_WHAT TO WORK ON_: Each record beneath this sentence is to be transcribed exactly as it reads.

_DATA RECORDS_:
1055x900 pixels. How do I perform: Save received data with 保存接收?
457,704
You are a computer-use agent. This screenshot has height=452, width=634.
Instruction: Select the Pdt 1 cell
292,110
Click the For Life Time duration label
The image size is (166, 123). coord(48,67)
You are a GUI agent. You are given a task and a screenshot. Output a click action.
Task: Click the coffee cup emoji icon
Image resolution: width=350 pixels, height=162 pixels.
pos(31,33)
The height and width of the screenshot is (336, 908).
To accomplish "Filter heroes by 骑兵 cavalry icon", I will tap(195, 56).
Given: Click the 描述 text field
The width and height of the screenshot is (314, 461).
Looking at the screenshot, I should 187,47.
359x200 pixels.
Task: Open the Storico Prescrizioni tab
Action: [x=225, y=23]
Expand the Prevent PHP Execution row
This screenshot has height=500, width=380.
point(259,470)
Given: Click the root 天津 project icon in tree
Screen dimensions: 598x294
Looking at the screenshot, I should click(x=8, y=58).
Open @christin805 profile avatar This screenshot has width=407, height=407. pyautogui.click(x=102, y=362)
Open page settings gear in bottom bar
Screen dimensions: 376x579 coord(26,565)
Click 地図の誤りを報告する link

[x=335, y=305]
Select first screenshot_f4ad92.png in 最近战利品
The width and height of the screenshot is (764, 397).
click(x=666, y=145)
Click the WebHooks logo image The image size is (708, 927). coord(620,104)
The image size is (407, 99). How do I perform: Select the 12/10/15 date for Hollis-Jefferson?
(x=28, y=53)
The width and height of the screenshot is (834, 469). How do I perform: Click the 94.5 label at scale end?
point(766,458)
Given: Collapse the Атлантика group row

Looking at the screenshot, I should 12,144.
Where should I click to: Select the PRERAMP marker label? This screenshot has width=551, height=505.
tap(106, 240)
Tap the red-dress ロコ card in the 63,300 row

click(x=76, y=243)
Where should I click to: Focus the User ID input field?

_YOUR SOLUTION_:
1055x900 pixels. How do I perform: Save received data with 保存接收?
457,704
You are a computer-use agent. This screenshot has height=452, width=634.
Instruction: Select the Pdt 1 cell
292,110
Click the For Life Time duration label
The image size is (166, 123). coord(48,67)
You are a GUI agent. You are given a task and a screenshot. Output a click action.
Task: Click the coffee cup emoji icon
Image resolution: width=350 pixels, height=162 pixels.
pos(31,33)
The height and width of the screenshot is (336, 908).
To accomplish "Filter heroes by 骑兵 cavalry icon", I will tap(195, 56).
Given: Click the 描述 text field
The width and height of the screenshot is (314, 461).
Looking at the screenshot, I should 187,47.
359x200 pixels.
Task: Open the Storico Prescrizioni tab
Action: [x=225, y=23]
Expand the Prevent PHP Execution row
This screenshot has height=500, width=380.
point(259,470)
Given: Click the root 天津 project icon in tree
Screen dimensions: 598x294
Looking at the screenshot, I should click(x=8, y=58).
Open @christin805 profile avatar This screenshot has width=407, height=407. pyautogui.click(x=102, y=362)
Open page settings gear in bottom bar
Screen dimensions: 376x579 coord(26,565)
Click 地図の誤りを報告する link

[x=335, y=305]
Select first screenshot_f4ad92.png in 最近战利品
The width and height of the screenshot is (764, 397).
click(x=666, y=145)
Click the WebHooks logo image The image size is (708, 927). coord(620,104)
The image size is (407, 99). How do I perform: Select the 12/10/15 date for Hollis-Jefferson?
(x=28, y=53)
The width and height of the screenshot is (834, 469). How do I perform: Click the 94.5 label at scale end?
point(766,458)
Given: Collapse the Атлантика group row

Looking at the screenshot, I should 12,144.
Where should I click to: Select the PRERAMP marker label? This screenshot has width=551, height=505.
tap(106, 240)
Tap the red-dress ロコ card in the 63,300 row

click(x=76, y=243)
Where should I click to: Focus the User ID input field?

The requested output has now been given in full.